Doch dass sich Lewandowski nicht leicht einschüchtern lässt, zeigt er schon bei der Vorlage des EU-Haushalts für 2012 (siehe Artikel unten) . Vehement setzt er sich daher auch für eine eigene Einnahmequelle für die EU ein. Rund ein Drittel des EU-Budgets von derzeit gut 120 Milliarden Euro solle dadurch gedeckt werden, meinte er unlängst, der Beitrag aus den Haushalten der Mitgliedstaaten entsprechend sinken. Als deine drei Favoriten gelten die Erhöhung des EU-Anteils an nationalen Mehrwertsteuereinnahmen, eine Luftverkehrsabgabe oder eine Steuer auf Finanzgeschäfte.

Heute bestehen die Einnahmen der Union aus Anteilen der Mehrwertsteuereinnahmen der Mitgliedstaaten, Zöllen und direkten Beiträgen der EU-Länder. Der Finanzrahmen für 2007 bis 2013 umfasst nach aktuellen Preisen bis zu 975 Milliarden Euro. Rund drei Viertel davon entfallen auf die Mitgliedsbeiträge, weshalb die Verhandlungen über den mehrjährigen Finanzrahmen zu den härtesten gehören, die es in der EU gibt. Durch die Einführung der EU-Steuer könnte etwas Druck aus diesem mörderischen Gefeilsche genommen werden.

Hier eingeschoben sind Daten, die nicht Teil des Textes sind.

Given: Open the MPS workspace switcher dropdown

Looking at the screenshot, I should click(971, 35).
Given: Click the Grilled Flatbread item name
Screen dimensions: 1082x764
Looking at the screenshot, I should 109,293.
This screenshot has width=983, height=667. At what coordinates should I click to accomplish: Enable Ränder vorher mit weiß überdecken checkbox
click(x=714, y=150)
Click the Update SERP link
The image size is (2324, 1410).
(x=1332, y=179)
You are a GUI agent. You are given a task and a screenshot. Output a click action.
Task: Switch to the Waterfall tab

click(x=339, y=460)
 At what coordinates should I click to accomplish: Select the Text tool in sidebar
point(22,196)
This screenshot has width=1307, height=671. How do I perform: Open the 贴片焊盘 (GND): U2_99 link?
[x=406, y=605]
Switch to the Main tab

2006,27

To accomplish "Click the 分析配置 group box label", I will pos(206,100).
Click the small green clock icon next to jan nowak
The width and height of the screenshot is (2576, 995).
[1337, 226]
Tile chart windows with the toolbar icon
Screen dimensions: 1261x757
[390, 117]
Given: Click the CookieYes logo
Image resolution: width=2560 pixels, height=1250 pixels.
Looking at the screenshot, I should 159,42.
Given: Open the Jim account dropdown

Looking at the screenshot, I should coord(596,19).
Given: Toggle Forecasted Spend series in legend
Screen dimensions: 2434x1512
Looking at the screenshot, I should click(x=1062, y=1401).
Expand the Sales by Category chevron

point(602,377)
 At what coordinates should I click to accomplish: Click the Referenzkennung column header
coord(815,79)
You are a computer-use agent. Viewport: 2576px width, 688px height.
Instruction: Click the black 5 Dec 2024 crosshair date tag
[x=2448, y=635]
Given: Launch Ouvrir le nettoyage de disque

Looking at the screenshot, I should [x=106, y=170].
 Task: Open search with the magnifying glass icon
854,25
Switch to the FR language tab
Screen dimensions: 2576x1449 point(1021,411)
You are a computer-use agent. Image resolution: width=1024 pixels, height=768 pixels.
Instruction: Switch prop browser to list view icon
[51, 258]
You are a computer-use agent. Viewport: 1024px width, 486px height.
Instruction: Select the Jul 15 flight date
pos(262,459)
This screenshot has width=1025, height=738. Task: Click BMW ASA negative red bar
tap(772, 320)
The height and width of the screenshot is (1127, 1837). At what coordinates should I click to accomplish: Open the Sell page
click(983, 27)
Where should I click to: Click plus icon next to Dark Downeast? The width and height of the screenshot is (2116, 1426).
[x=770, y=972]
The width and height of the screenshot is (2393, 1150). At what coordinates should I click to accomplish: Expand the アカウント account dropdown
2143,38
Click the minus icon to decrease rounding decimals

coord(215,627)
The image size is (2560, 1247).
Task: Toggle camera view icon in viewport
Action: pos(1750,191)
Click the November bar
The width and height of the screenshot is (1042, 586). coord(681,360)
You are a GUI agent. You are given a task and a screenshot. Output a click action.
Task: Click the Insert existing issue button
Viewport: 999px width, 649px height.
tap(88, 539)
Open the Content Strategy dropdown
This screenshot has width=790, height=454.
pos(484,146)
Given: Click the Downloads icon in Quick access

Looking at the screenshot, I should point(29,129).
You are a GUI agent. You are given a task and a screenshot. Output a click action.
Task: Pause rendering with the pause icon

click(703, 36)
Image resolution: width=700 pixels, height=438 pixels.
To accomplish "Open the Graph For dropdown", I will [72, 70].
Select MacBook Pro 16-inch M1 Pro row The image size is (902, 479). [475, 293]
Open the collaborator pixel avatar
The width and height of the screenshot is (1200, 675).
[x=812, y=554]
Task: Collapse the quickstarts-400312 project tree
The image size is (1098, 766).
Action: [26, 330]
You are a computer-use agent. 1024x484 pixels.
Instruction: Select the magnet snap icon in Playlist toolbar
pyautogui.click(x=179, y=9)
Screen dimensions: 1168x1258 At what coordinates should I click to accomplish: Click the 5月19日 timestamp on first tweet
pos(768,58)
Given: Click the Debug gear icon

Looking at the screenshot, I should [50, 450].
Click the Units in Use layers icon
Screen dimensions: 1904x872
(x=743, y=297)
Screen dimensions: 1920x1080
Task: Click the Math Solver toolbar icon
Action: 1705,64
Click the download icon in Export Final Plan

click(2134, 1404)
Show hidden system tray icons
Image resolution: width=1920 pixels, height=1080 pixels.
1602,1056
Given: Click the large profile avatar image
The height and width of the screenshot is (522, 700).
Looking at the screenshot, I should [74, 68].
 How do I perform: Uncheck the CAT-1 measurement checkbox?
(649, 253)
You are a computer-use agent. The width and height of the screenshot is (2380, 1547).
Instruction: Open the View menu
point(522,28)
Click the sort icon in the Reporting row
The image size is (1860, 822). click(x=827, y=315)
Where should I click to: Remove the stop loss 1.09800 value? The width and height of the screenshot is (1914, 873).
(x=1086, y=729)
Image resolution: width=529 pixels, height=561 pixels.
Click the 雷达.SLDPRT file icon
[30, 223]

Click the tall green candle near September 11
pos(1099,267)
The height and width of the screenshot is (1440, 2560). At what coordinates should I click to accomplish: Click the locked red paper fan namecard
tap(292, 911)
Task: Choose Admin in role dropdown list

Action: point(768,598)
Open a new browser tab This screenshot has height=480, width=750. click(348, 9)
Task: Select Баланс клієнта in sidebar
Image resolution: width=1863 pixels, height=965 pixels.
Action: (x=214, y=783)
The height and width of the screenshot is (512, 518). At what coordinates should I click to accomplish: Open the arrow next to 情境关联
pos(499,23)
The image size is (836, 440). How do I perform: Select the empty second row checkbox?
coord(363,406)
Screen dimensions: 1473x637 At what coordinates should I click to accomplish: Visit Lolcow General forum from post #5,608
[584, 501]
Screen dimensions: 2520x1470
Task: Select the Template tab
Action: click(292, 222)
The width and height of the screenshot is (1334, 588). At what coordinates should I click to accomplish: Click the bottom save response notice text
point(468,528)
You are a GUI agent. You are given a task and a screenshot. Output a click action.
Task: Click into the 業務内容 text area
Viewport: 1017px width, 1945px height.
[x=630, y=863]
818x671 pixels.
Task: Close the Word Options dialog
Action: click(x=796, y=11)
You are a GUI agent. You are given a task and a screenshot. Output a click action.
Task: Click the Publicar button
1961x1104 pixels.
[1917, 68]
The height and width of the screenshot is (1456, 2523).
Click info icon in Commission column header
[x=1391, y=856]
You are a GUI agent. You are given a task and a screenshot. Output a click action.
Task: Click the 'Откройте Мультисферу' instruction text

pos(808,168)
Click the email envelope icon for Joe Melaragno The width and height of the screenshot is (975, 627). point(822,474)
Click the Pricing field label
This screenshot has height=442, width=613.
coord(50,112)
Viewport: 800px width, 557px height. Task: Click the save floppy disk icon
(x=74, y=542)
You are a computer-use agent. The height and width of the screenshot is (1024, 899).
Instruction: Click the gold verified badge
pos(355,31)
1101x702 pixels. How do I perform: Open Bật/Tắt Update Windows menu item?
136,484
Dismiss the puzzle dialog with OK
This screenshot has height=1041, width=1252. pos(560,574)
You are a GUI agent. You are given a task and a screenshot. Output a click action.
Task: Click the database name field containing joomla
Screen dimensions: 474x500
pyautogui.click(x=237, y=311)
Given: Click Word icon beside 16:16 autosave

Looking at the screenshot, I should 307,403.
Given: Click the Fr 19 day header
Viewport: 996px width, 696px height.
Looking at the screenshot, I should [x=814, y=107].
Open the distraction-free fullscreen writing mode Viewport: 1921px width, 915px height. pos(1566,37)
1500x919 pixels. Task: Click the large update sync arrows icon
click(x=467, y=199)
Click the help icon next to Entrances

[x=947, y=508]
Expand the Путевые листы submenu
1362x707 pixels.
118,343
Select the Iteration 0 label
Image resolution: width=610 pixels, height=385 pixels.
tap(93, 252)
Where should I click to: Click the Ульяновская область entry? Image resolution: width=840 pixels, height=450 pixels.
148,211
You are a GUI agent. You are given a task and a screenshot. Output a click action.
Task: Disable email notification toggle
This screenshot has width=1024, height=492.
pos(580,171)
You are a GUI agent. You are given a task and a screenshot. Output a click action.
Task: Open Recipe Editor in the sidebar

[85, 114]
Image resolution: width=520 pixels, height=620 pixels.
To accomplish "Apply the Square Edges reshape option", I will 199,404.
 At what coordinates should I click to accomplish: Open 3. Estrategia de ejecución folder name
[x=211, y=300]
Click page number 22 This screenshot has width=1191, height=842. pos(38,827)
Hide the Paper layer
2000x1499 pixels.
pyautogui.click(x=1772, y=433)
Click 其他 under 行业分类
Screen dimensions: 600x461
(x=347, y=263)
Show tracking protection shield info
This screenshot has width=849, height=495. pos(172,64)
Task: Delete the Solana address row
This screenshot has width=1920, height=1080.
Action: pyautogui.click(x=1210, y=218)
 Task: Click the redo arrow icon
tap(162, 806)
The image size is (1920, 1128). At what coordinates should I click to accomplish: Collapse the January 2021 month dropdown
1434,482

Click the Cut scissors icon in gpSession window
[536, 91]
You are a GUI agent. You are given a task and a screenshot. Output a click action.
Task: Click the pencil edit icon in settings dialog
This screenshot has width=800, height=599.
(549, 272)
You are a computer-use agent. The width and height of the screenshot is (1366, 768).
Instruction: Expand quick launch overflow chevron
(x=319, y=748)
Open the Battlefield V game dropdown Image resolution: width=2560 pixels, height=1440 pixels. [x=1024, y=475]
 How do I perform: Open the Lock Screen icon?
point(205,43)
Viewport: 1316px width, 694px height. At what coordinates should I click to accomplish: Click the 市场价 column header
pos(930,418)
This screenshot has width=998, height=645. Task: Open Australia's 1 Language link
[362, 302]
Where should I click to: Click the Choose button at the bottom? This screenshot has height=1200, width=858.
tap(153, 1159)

Realisierung schwer machbar

Doch die Umsetzung ist mehr als schwierig: Zwar sind die von Lewandowski präferierten EU-Steuern seit langem im Gespräch. Start- und Landegebühren für Flugzeuge sowie die Kerosinsteuer haben es auf EU-Ebene aber niemals wirklich über die Brain storming-Phase hinaus geschafft. Die komplizierte Abführung von Mehrwertsteueranteilen wollen die meisten lieber auslaufen lassen als ausbauen. Eine verstärkte Besteuerung des Finanzsektors ist dagegen spätestens seit den milliardenschweren Rettungspaketen für die Banken nach der Finanzkrise auch auf höchster politischer Ebene ein Thema. Österreich gilt als einer der konsequentesten Verfechter der Finanztransaktionssteuer, deren "Erörterung" es immerhin schon in einige EU-Gipfelbeschlüsse geschafft hat.

Damit stößt Lewandowski aber auf Widerstand im eigenen Haus: Steuerkommissar Algirdas Semeta hat wegen drohender Abwanderung der Umsätze auf Finanzplätze außerhalb der EU bisher stets abgewunken. Er plädiert für eine Finanzaktivitätssteuer, die bei den Gewinnen der Banken und Boni der Banker ansetzen soll.

Einnahmen aus Finanzsektor

Doch wie auch immer die Besteuerung des Finanzsektors am Ende aussehen könnte, so gibt es bisher noch kaum Unterstützung dafür, die Einnahmen auch ins EU-Budget fließen zu lassen. Selbst Österreich hat sich zwar stets für die Finanzsteuer, aber nicht wirklich über die Verwendung der Einnahmen geäußert. Ob diese Linie unter einer Finanzministerin Maria Fekter so bleibt, ist noch nicht bekannt.